● **Fragmento del texto**:
________________________

Lo malo de volver a donde estuviste es que recuerdas, contrastas y comparas. Hace doce años los turistas éramos la anécdota en el centro de Oporto. Entonces esta ciudad me pareció tranquila, hoy las grandes zanjas obstruyen la zona de São Bento y la avenida de Boavista por la construcción de la nova linha rosa. Una década atrás el idioma casi único que se escuchaba era el portugués. Hoy una cacofonía de inglés, francés, italiano, español, alemán y portugués. Curiosamente éste no está nunca del lado de los clientes, sino de quienes atienden, cobran o limpian.
Colas por todas partes. Para entrar en la catedral. Para subir a la torre de los Clérigos. Para disfrutar del salón árabe del Palacio de la Bolsa. Para sentirte en el mundo de Harry Potter aun a pesar de que J.K. Rawling ya explicó que no se inspiró en el modernismo del interior de la librería Lello. Sin embargo, hordas de personas pagan por adelantado y aguantan minutos al sol para hacerse fotos en un espacio al que yo no pude entrar a comprar un par de libros como me hubiera gustado. Como la vida aprieta, pero no impide, sacié mi adicción en la librería Latina, calle de Santa Catarina, llevándome De profundis, de José Cardoso Pires, y los Poemas Ibéricos de Miguel Torga.
Un buen plan para comenzar el día es coger el metro hasta Matosinhos Sur. Desde allí y en apenas dos minutos a pie, te colocas frente al Atlántico. Respiras salado y observas azules varios tamizados por la presencia voluble y caprichosa de las nubes, así como por la posición del sol. La propuesta es caminar a paso tranquilo teniendo ese horizonte siempre a la derecha. Playas, fortificaciones y un paseo por el que transitan, pedalean y sudan de manera relajada, disciplinada y sofocada viandantes, ciclistas y corredores. Varios kilómetros con cafés aquí y allá con vistas extraordinarias para hacer del senderismo urbano algo tranquilo y placentero y terminar disfrutando de las construcciones del barrio de Miragaia.

________________________

● **Enunciado 1**:
Responde según el texto sobre Oporto:
(a) ¿Cuántos años han pasado desde la visita anterior a la ciudad?
(b) ¿En qué librería se compraron los dos libros y en qué calle está?
(c) ¿Hasta qué estación de metro se propone ir para comenzar el día?
● **Enunciado 2**: Reescribe el pasaje del texto sobre Oporto que va desde "Colas por todas" hasta "de Miguel Torga.", ambos incluidos, sustituyendo "hordas de personas" por "multitudes de visitantes".

________________________

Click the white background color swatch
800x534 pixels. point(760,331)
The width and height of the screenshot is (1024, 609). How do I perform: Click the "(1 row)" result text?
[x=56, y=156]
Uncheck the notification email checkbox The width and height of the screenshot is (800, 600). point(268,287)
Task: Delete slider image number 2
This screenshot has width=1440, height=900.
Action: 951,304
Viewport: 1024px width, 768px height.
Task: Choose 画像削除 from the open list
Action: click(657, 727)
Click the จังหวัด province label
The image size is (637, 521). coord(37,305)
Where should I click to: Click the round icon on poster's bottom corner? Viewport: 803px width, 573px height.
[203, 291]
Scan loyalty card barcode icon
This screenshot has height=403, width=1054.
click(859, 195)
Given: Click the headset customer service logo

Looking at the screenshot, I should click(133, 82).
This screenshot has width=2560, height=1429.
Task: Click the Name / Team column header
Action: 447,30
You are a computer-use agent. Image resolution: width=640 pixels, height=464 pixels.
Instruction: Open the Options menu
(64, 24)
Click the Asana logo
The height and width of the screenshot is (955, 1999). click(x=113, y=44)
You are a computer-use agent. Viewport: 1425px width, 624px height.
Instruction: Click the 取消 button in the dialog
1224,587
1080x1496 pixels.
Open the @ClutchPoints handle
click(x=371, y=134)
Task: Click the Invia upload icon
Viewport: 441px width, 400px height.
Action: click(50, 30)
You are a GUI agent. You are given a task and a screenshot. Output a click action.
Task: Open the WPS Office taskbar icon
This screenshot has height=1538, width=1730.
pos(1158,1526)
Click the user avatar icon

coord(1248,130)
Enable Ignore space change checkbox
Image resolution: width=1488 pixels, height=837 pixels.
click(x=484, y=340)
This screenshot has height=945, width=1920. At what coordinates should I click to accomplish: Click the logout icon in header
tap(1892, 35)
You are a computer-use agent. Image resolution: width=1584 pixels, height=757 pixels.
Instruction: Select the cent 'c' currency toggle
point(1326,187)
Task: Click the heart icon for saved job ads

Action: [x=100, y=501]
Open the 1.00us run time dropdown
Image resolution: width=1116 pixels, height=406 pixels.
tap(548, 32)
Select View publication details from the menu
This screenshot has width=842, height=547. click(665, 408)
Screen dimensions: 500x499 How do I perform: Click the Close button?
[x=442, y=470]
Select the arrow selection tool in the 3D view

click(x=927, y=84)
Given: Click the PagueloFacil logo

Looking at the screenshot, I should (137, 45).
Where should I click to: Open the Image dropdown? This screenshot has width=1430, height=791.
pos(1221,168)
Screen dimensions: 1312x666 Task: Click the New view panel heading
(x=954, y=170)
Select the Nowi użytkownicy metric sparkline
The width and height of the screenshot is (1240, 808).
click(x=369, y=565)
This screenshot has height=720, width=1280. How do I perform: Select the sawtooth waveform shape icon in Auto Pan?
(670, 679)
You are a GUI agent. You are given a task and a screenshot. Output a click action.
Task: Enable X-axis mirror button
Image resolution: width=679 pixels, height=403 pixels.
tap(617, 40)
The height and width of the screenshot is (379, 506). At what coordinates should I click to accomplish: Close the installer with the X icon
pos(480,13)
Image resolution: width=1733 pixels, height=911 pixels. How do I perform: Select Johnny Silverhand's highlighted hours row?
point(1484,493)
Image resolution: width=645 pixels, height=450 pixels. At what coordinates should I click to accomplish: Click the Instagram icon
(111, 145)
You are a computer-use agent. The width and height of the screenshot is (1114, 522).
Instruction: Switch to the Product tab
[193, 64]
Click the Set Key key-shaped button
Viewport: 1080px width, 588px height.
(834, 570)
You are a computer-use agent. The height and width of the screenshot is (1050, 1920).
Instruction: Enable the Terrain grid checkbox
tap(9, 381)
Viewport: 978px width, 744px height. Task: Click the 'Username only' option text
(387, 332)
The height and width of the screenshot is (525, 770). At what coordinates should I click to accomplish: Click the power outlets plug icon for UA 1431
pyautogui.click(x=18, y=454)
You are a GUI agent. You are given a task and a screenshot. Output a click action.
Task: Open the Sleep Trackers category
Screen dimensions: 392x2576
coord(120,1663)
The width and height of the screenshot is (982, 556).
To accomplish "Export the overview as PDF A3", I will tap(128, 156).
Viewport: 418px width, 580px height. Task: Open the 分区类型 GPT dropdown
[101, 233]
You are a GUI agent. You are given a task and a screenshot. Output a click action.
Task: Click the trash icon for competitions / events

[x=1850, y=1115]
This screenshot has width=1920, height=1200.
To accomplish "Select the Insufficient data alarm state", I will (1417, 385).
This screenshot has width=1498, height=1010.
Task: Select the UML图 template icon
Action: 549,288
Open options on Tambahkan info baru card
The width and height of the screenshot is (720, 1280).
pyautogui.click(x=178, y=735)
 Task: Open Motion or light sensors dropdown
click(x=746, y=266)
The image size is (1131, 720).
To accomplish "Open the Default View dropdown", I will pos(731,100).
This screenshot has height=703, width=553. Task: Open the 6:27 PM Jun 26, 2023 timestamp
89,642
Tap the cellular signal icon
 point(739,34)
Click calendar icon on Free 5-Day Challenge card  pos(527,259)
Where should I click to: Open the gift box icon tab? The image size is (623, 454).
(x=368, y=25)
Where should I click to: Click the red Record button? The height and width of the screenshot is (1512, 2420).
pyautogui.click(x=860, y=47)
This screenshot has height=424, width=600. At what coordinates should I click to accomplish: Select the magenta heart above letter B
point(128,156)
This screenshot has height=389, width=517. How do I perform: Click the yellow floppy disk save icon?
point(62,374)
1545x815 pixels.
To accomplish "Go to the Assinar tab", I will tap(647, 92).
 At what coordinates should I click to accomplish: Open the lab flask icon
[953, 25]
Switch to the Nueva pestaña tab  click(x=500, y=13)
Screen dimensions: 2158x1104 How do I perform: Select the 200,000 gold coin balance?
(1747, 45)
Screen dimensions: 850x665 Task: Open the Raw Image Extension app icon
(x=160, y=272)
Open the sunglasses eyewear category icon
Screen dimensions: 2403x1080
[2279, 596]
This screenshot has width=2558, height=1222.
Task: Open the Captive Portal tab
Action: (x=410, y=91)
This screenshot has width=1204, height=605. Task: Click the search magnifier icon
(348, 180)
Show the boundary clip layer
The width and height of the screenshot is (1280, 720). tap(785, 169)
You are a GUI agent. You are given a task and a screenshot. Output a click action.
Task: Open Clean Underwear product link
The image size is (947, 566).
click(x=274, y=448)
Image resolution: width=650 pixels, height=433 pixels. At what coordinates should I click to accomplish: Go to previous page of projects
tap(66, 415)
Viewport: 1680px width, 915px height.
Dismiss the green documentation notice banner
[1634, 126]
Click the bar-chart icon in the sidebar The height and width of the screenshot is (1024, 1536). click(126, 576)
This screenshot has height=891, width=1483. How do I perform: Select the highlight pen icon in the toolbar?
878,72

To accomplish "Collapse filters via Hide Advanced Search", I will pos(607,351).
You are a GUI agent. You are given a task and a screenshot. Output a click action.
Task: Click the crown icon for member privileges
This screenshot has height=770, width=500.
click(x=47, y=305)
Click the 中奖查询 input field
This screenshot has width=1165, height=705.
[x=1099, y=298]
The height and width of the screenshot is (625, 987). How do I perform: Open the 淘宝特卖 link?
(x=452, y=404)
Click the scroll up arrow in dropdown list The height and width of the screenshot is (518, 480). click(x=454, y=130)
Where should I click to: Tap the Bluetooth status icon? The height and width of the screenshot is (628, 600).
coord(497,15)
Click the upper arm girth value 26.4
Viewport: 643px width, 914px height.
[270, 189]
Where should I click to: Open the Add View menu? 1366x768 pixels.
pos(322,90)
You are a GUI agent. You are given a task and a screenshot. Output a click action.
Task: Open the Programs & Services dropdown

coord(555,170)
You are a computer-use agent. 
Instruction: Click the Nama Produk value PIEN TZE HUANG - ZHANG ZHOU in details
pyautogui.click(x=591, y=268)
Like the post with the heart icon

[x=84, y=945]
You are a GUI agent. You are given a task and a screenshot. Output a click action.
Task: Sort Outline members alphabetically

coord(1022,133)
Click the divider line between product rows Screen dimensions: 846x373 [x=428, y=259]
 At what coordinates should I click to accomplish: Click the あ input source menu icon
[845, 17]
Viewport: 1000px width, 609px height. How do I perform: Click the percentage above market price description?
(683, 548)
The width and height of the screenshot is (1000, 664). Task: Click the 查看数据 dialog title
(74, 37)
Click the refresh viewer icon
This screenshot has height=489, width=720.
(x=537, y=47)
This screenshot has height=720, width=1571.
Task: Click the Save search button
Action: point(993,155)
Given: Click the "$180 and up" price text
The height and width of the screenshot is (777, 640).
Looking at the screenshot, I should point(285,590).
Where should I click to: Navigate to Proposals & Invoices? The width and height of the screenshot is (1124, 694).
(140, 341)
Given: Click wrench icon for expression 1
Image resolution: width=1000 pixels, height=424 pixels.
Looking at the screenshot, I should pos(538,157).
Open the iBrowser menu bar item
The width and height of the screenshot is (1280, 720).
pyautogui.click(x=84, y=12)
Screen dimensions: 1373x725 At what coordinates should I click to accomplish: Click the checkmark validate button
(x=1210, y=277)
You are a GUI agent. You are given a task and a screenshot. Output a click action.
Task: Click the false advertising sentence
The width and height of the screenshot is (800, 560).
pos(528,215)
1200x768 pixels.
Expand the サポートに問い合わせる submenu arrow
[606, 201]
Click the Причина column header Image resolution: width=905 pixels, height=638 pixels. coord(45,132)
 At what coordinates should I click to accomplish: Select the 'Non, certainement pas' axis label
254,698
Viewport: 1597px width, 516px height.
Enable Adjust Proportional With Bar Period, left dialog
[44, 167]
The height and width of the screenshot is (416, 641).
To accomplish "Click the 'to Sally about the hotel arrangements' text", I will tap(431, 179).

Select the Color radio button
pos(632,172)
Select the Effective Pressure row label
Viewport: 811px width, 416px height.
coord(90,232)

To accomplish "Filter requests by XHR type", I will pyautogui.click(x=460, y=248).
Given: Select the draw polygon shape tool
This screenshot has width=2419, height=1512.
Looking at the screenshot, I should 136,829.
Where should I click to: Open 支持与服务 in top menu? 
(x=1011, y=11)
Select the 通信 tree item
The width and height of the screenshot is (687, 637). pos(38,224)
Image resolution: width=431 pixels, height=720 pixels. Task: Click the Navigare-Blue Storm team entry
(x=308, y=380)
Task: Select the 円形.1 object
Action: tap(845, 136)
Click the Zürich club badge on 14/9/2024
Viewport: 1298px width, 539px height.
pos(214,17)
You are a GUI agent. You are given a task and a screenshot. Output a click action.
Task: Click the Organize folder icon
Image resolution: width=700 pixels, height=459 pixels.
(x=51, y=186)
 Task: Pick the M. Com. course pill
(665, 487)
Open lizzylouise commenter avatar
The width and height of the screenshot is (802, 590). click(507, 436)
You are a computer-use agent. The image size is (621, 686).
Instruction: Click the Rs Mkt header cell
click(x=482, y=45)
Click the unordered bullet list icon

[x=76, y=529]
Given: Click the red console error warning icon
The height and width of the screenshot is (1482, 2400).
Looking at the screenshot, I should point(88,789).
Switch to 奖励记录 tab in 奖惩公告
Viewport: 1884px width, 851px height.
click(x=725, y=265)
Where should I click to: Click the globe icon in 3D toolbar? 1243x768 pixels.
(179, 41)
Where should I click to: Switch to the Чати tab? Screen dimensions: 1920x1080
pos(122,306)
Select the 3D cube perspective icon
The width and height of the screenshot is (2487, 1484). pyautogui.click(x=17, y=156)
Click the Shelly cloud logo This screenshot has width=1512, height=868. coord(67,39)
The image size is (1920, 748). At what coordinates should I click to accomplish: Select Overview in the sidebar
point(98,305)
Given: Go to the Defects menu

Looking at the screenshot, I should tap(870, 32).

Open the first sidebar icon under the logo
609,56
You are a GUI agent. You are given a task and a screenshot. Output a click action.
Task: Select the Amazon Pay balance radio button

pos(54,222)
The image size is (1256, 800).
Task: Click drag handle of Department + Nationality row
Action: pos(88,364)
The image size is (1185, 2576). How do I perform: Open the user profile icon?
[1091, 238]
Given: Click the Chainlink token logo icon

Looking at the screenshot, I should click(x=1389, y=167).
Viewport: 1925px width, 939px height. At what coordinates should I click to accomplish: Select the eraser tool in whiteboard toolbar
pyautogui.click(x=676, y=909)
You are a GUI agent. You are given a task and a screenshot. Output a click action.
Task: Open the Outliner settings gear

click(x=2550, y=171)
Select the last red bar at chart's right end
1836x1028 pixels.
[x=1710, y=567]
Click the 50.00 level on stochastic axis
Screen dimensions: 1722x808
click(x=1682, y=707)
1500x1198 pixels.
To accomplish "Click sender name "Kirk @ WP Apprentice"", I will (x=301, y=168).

________________________

● **Respuesta final 1**:
(a) Doce años.
(b) En la librería Latina, en la calle de Santa Catarina.
(c) Hasta Matosinhos Sur.

● **Respuesta final 2**:
Colas por todas partes. Para entrar en la catedral. Para subir a la torre de los Clérigos. Para disfrutar del salón árabe del Palacio de la Bolsa. Para sentirte en el mundo de Harry Potter aun a pesar de que J.K. Rawling ya explicó que no se inspiró en el modernismo del interior de la librería Lello. Sin embargo, multitudes de visitantes pagan por adelantado y aguantan minutos al sol para hacerse fotos en un espacio al que yo no pude entrar a comprar un par de libros como me hubiera gustado. Como la vida aprieta, pero no impide, sacié mi adicción en la librería Latina, calle de Santa Catarina, llevándome De profundis, de José Cardoso Pires, y los Poemas Ibéricos de Miguel Torga.